## To be done
Could you output as a JSON list of strings the lines from the one containing "Open photo with brown striped sweater" through the final line below, inclusive, with one string per line, blank lines skipped and the pictures left out?
####################
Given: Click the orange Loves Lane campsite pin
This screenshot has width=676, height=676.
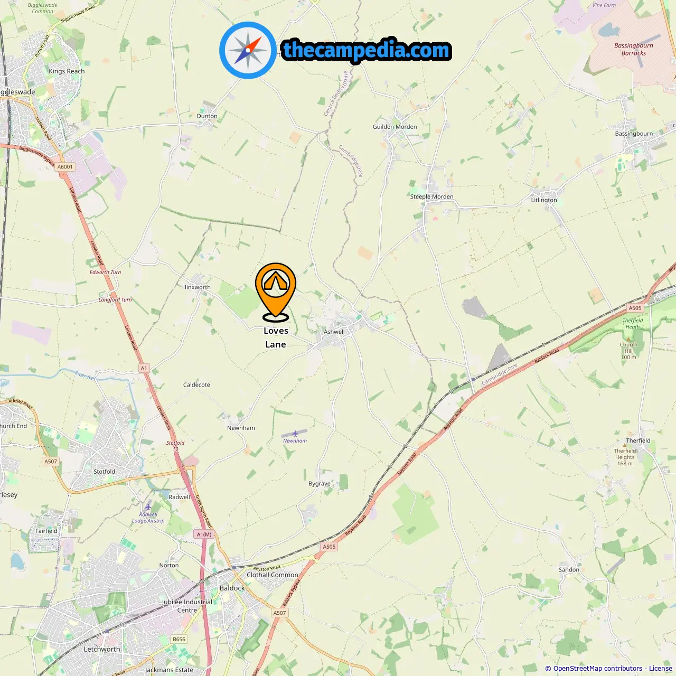Looking at the screenshot, I should 276,292.
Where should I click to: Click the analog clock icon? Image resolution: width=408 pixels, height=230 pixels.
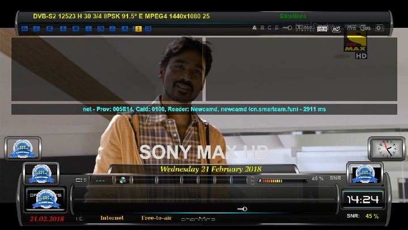[x=386, y=148]
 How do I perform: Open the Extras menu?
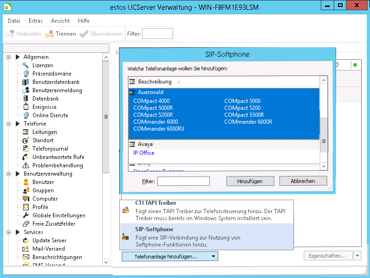click(x=35, y=21)
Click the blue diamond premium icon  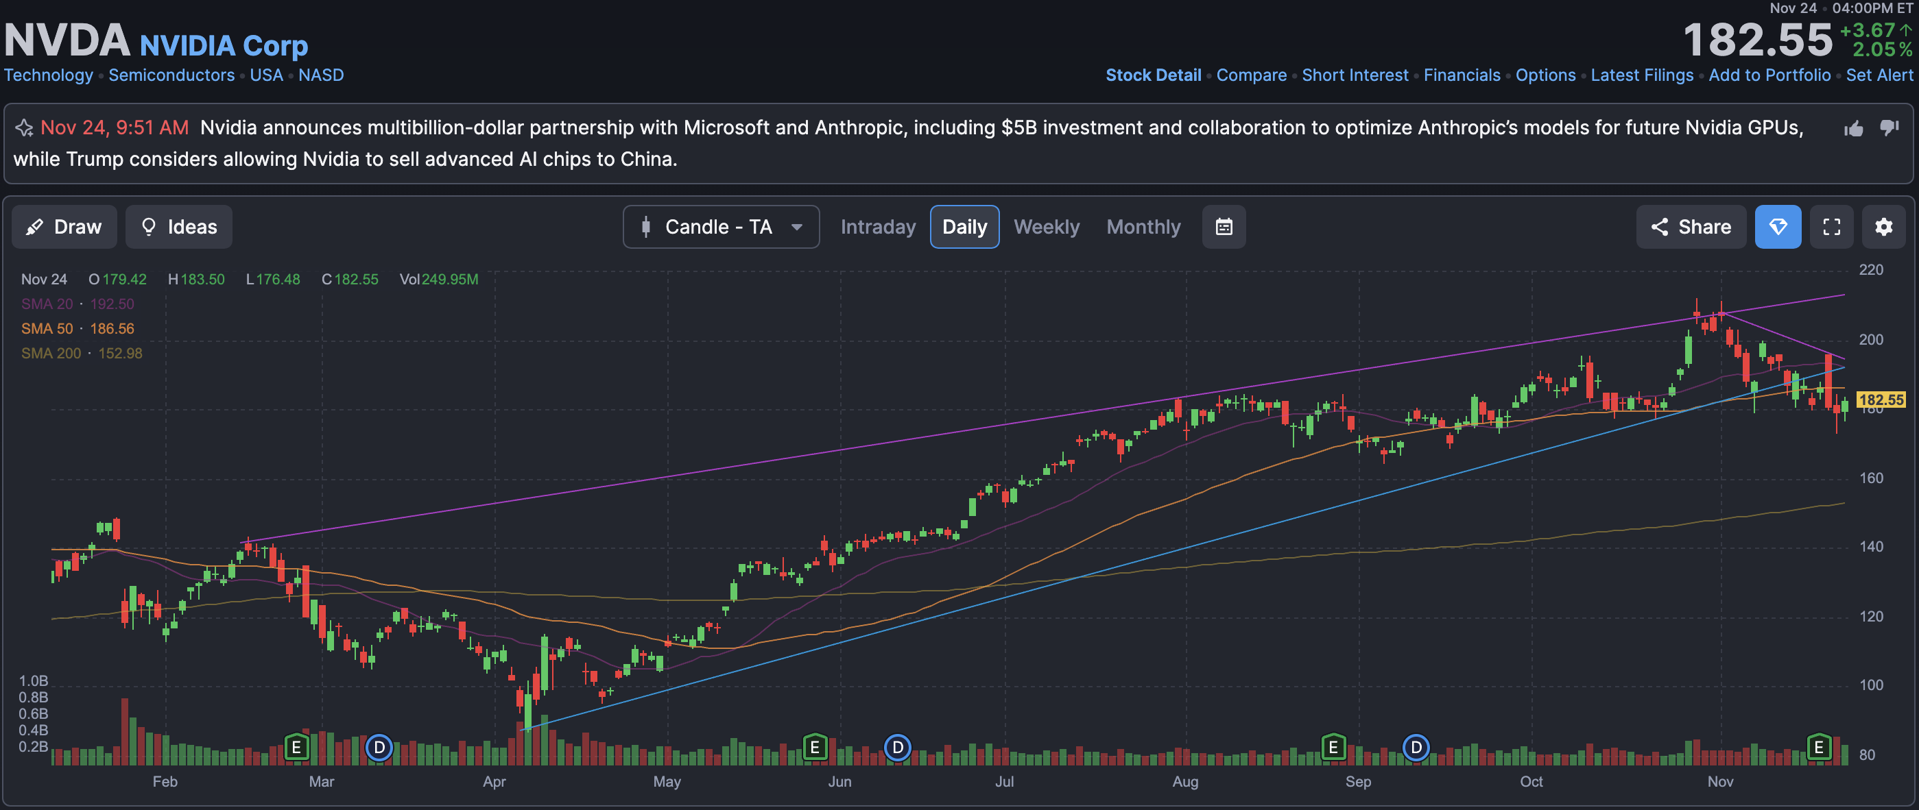[x=1777, y=227]
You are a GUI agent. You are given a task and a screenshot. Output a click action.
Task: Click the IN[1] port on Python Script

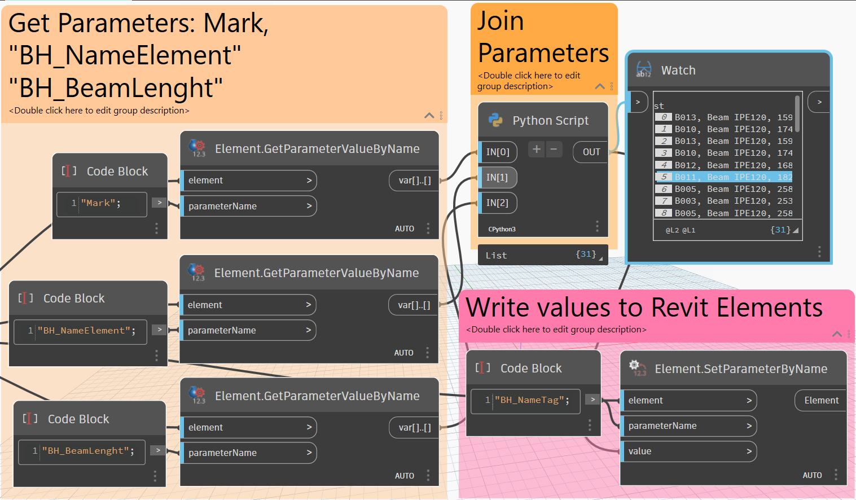coord(497,177)
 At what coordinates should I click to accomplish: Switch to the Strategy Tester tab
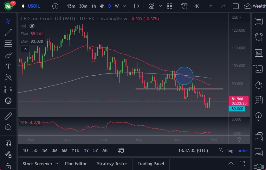tap(112, 164)
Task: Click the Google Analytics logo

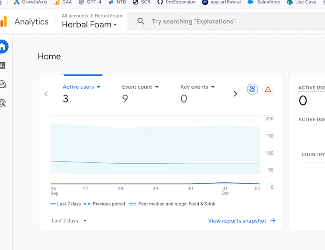Action: [4, 22]
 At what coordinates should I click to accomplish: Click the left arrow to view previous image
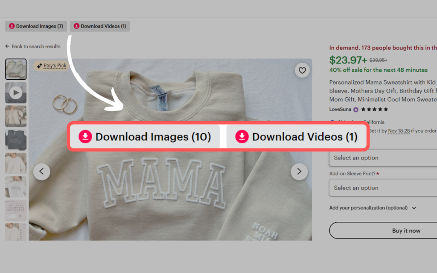pyautogui.click(x=41, y=171)
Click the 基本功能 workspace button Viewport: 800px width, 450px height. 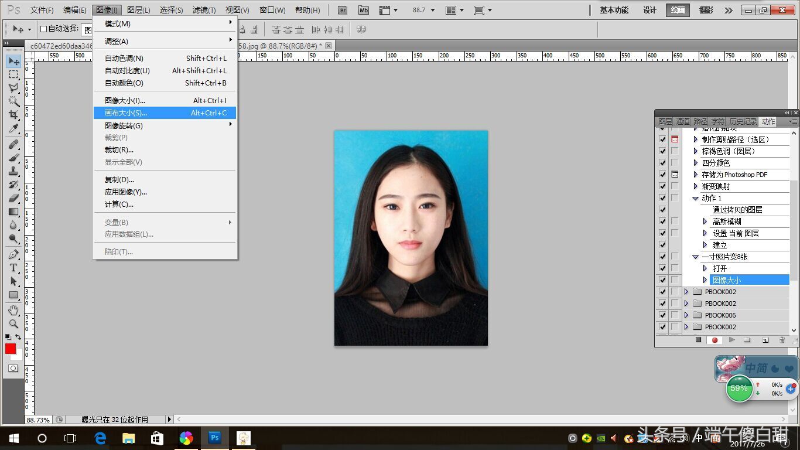pos(614,10)
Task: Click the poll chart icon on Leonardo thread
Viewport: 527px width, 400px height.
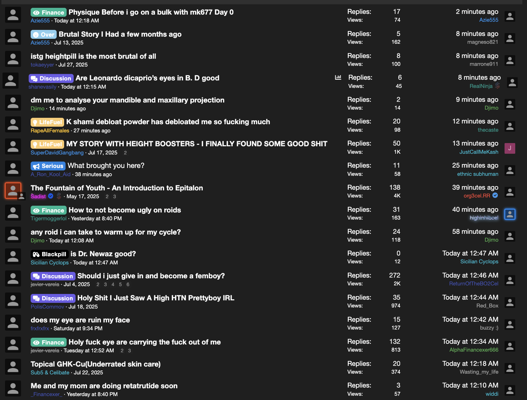Action: [x=338, y=77]
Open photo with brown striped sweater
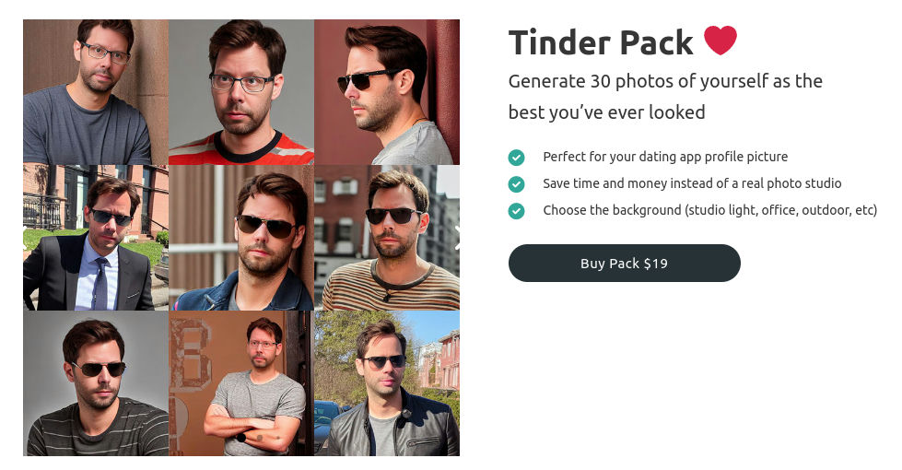The width and height of the screenshot is (902, 470). (x=387, y=238)
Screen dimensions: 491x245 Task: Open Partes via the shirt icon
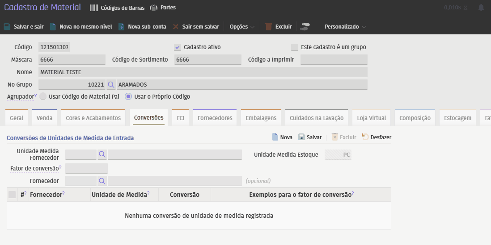(x=153, y=8)
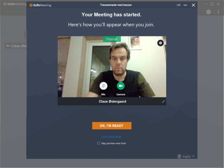Screen dimensions: 224x168
Task: Click the muted speaker icon by Claus
Action: (x=8, y=46)
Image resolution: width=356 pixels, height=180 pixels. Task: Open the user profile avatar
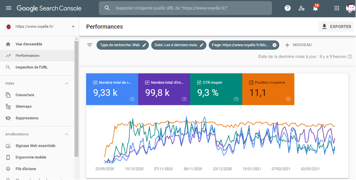350,8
####################
## Problem solution
[
  "Open photo with brown striped sweater",
  "The width and height of the screenshot is (902, 470). (x=387, y=238)",
  "Screen dimensions: 491x245 Task: Open Partes via the shirt icon",
  "(x=153, y=8)",
  "Screen dimensions: 224x168",
  "Task: Click the muted speaker icon by Claus",
  "Action: (x=8, y=46)",
  "Image resolution: width=356 pixels, height=180 pixels. Task: Open the user profile avatar",
  "350,8"
]